Updated: 2010-10-04 09:46
(Agencies)

New York opera companies are rolling out more high-tech shows, broadening their repertoire and raising their star quotient this season to help break the genre's image as a stodgy art form and lure new younger fans.

The Metropolitan Opera is using cables to hoist singers in the air, employing moving scenery and intricate projections, while the New York City Opera has unveiled a concert series featuring Broadway's Kristin Chenoweth and rocker Lou Reed.

The Metropolitan Opera will stage seven new productions this year -- double the number of new shows seen just a few years ago -- as it seeks to phase out long-running traditional performances staged to please conservative audience members.

"Part of the problem is that for many years, the aesthetic didn't change at the Met," the Met's General Manager Peter Gelb said in an interview, adding that there was no question the average age of audiences had begun to fall in recent years.

These new, more adventurous productions, along with celebrity-filled red carpet premieres, are at the center of a strategy for New York opera companies to survive as a modern art form in the face of what remains an older audience.

"It's a direct engagement with younger audiences," said City Opera General Manager George Steel.
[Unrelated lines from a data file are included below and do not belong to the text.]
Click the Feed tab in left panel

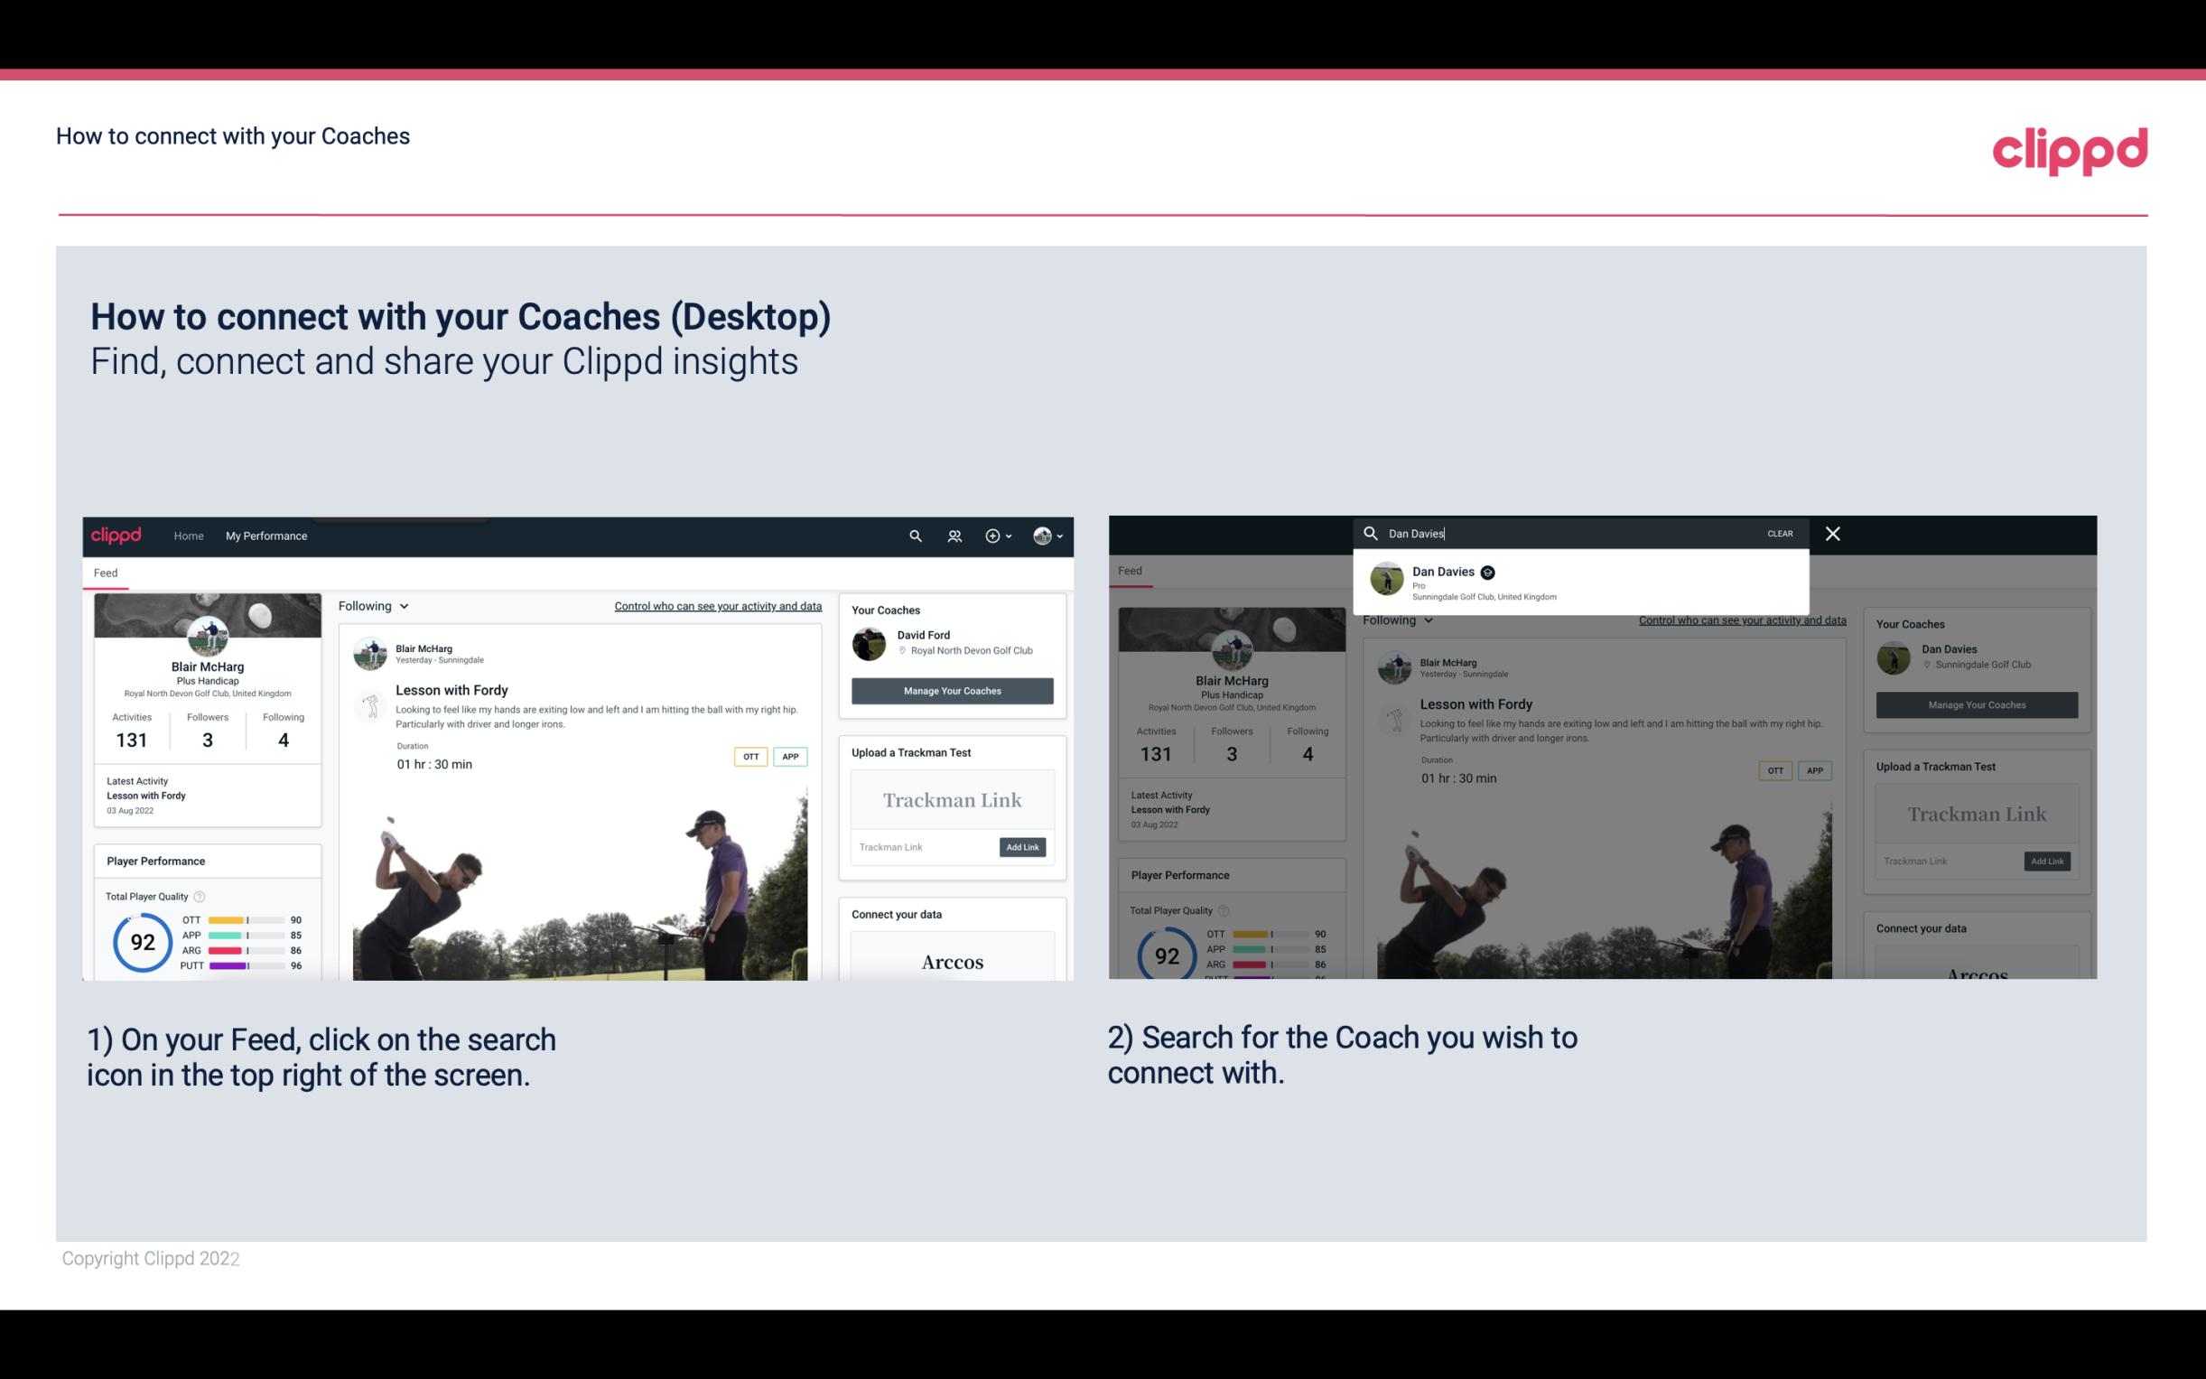point(107,572)
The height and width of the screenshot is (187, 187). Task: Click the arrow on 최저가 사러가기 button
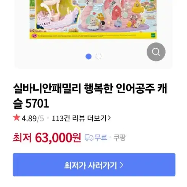(122, 165)
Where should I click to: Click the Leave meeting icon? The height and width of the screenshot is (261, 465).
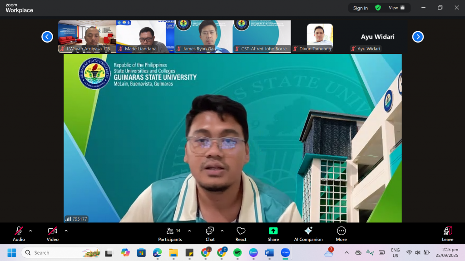pyautogui.click(x=447, y=233)
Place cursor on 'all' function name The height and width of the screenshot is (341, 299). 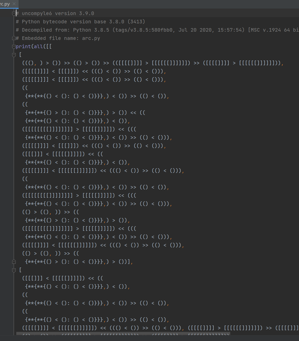click(38, 47)
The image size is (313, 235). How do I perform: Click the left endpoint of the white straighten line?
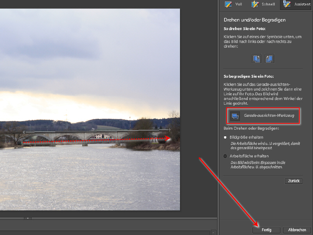24,132
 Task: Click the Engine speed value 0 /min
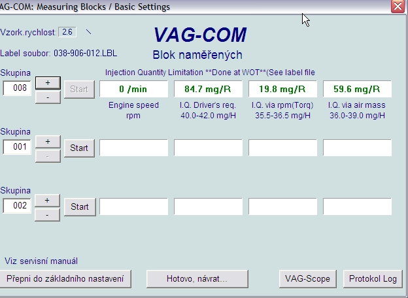133,90

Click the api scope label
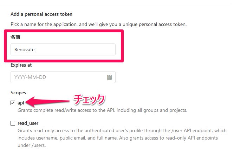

The Met's season began on Monday with "Das Rheingold," the first installment of its $15 million, high-tech new production of Richard Wagner's "Ring of the Nibelung," directed by Quebec theater director Robert Lepage.

The red-carpet opening night gala was attended by Hollywood stars including Holly Hunter, Patrick Stewart and Meg Ryan.

The four-part "Ring of the Nibelung" is part of a campaign by the Met to tap contemporary filmmakers and theater directors to stage new operas or overhaul classics to become more relevant to modern tastes.

"Moving away from 'park-and-bark' to emphasizing performers who can act and move has made it much more appealing for me," said 33-year-old opera fan Ryan Poynter, who works at New York University. His "park-and-bark" comment referred to the performance style in which singers stand statically on stage to sing a song.

Iyer said last-minute cheap tickets were what first lured him and now he sees about 30 performances a year.

The Met also will broadcast 12 live, high definition broadcasts of performances this year to movie theaters worldwide, compared to nine last season. It also broadcast the Rheingold premier in public spaces including New York's Times Square and Lincoln Center Plaza.

"I overall think you need a cleanup -- I wish we could afford more new productions," said Shrikant Iyer, a 32-year-old computer engineer at Stony Brook University on Long Island, New York, who discovered opera five years ago.

The Met's Gelb said traditional opera fans largely have come around to the changes. "They recognized that change is necessary to keep that art form healthy. Otherwise the audience would ultimately diminish to nothing," he said.